[MRG] MNT: Use GEMV in enet_coordinate_descent #11507

jakirkham · 2018-07-13T20:00:21Z

Make use of the BLAS GEMV operation in enet_coordinate_descent instead of using DOT in a for-loop. They are both semantically equivalent, but the former is likely multithreaded in BLAS implementations while here it is merely a serial loop.

amueller · 2018-07-14T16:37:17Z

seems like a good idea. but travis is failing. also some benchmarks would be nice?

jakirkham · 2018-07-14T19:46:23Z

Yeah there are still some issues I've yet to sort out. Was hoping if I put the PR up, someone might be able to spot the cause.

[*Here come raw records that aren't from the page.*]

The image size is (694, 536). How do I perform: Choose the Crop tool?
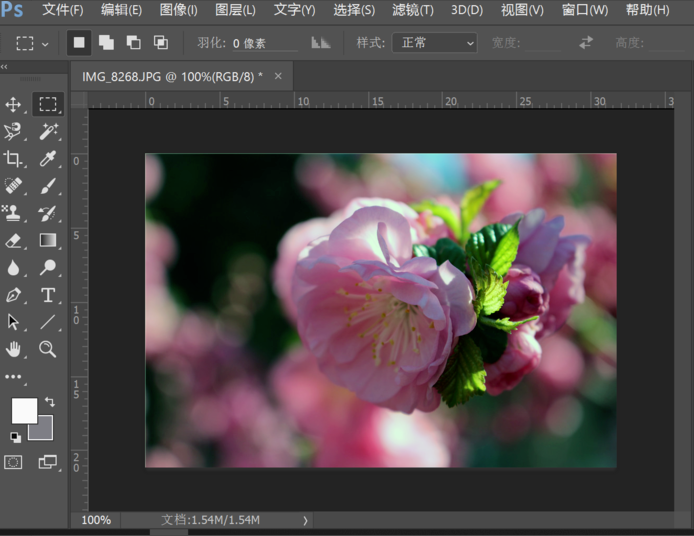pos(14,159)
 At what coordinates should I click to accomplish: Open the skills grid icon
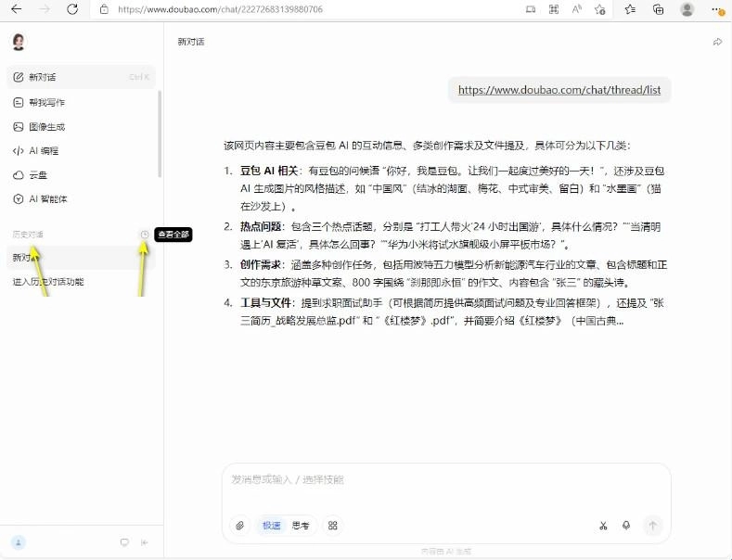(x=333, y=526)
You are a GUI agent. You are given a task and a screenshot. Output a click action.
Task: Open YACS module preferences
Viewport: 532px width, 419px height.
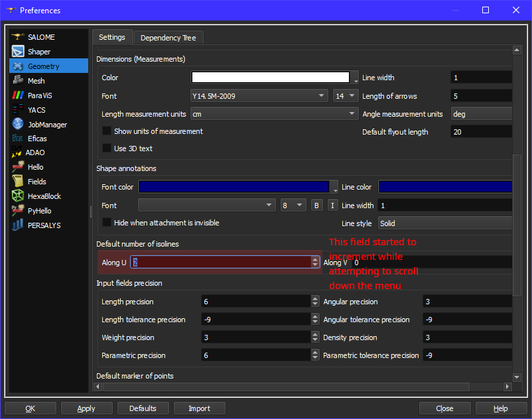click(36, 110)
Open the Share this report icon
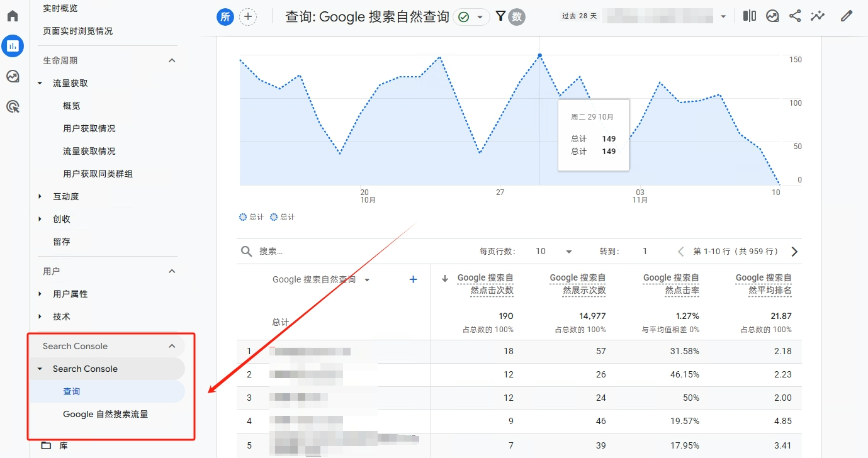Viewport: 868px width, 458px height. pos(795,15)
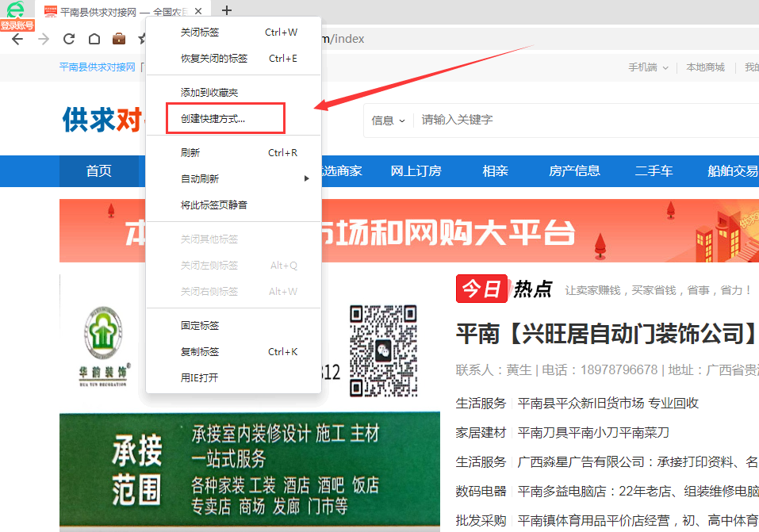The image size is (759, 532).
Task: Open the 信息 search category dropdown
Action: [x=388, y=121]
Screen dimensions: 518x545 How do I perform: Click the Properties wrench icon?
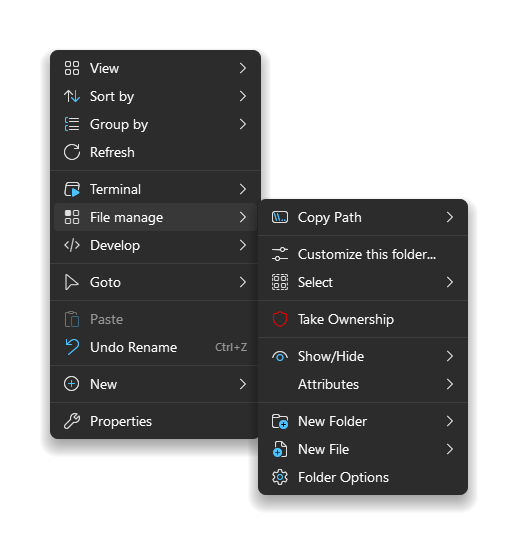(x=72, y=421)
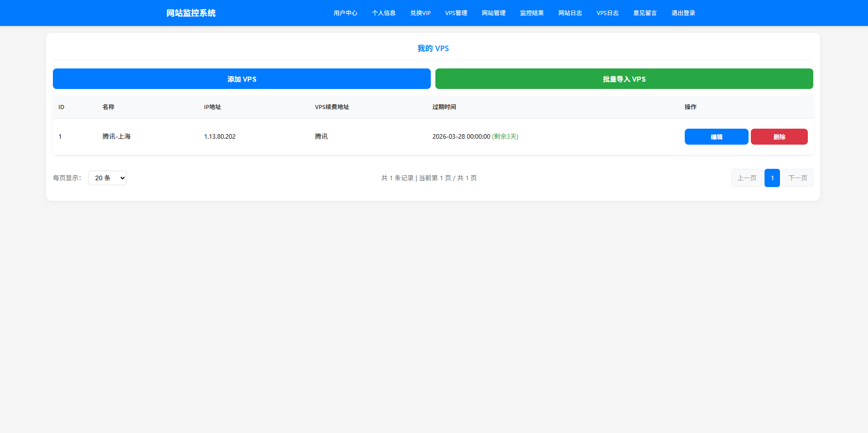This screenshot has width=868, height=433.
Task: Click the 上一页 pagination button
Action: [x=746, y=178]
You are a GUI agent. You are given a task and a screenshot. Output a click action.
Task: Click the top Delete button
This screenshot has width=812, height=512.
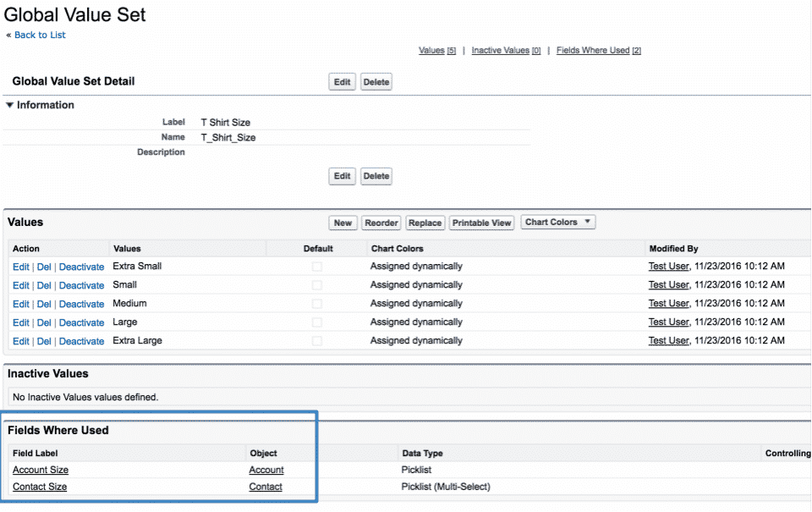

jakirkham · 2018-07-18T17:55:57Z

So this is now fixed on Python 3. Weirdly on Python 2 some memory is getting called with free that is likely allocated by Python. Though there doesn't seem to be any call to free in this function. 😕

Edit: On a closer look, it appears this is coming from sklearn/feature_selection/tests/test_from_model.py. Not sure I see the relationship between these too. Should add that I'm unable to reproduce this failure locally. So have repushed to trigger CI again to see if reoccurs.

ref: https://travis-ci.org/scikit-learn/scikit-learn/jobs/405429580

jakirkham · 2018-07-18T18:22:51Z

As to benchmarking, opted to just compare using dot in a loop vs. using gemv (no loop needed). Stuck to double precision for simplicity. Though expect single precision is similar.

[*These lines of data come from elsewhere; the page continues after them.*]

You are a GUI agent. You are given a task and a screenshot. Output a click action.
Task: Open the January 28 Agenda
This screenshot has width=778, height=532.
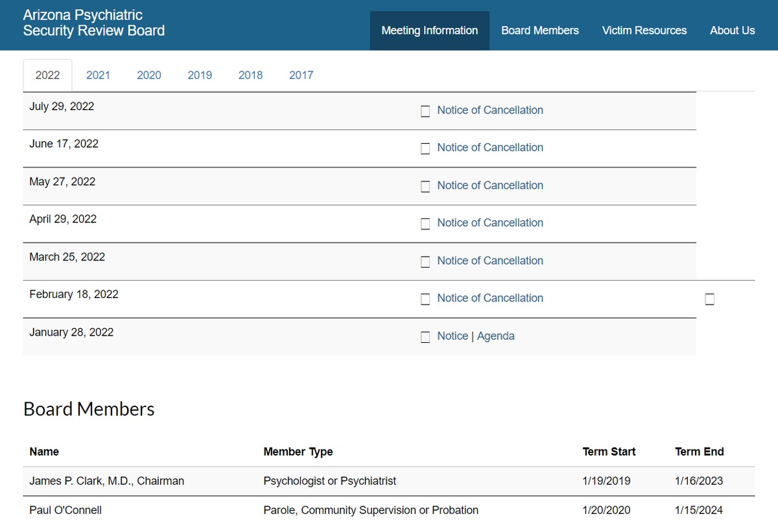495,336
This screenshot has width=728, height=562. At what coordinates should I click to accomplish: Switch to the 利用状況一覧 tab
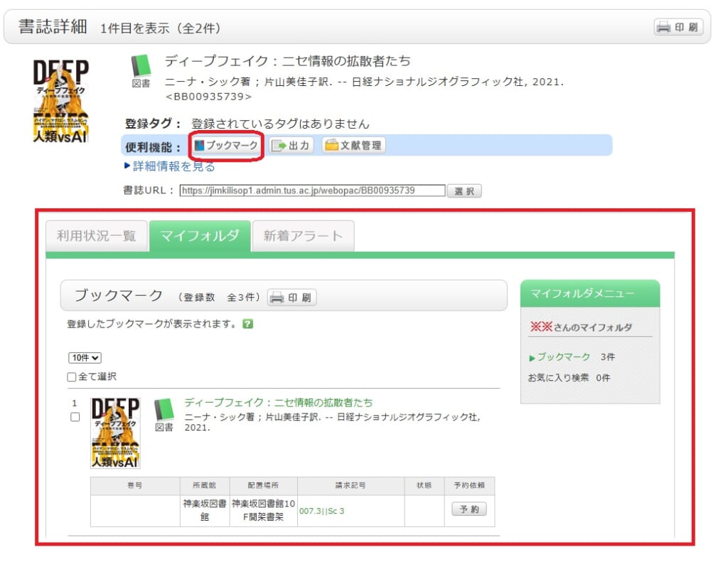point(96,236)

Also disabled threading in the BLAS (using OpenBLAS). However this can probably do better with threading enabled as the for-loop pushed in to gemv is embarrassingly parallel; while, the original for-loop could have been parallelized it was not.

This comparison is a bit more generous to the existing implementation as C pointers were used directly in all cases instead of indexing NumPy arrays (as is used for some variable currently), which likely cuts down on some overhead. As this pattern shows up a few times in cd_fast.pyx, this applies to those occurrences as well.

Cython Code:

cimport cython
import cython

cimport numpy as np
import numpy as np

np.import_array()

cdef extern from "cblas.h":
    enum CBLAS_ORDER:
        CblasRowMajor=101
        CblasColMajor=102
    enum CBLAS_TRANSPOSE:
        CblasNoTrans=111
        CblasTrans=112
        CblasConjTrans=113

    double ddot "cblas_ddot"(int N, double *X, int incX, double *Y, int incY) nogil
    void dgemv "cblas_dgemv"(CBLAS_ORDER Order, CBLAS_TRANSPOSE TransA,
                             int M, int N, double alpha, double *A, int lda,
                             double *X, int incX, double beta,
                             double *Y, int incY) nogil
    void dcopy "cblas_dcopy"(int N, double *X, int incX, double *Y, int incY) nogil


@cython.boundscheck(False)
@cython.wraparound(False)
@cython.cdivision(True)
def use_dot(np.ndarray[double, ndim=1] w,
            np.ndarray[double, ndim=2, mode='fortran'] X,
            np.ndarray[double, ndim=1, mode='c'] y):
    cdef unsigned int m = X.shape[0]
    cdef unsigned int n = X.shape[1]

    cdef np.ndarray[double, ndim=1] r = np.empty((m,), dtype=np.float64)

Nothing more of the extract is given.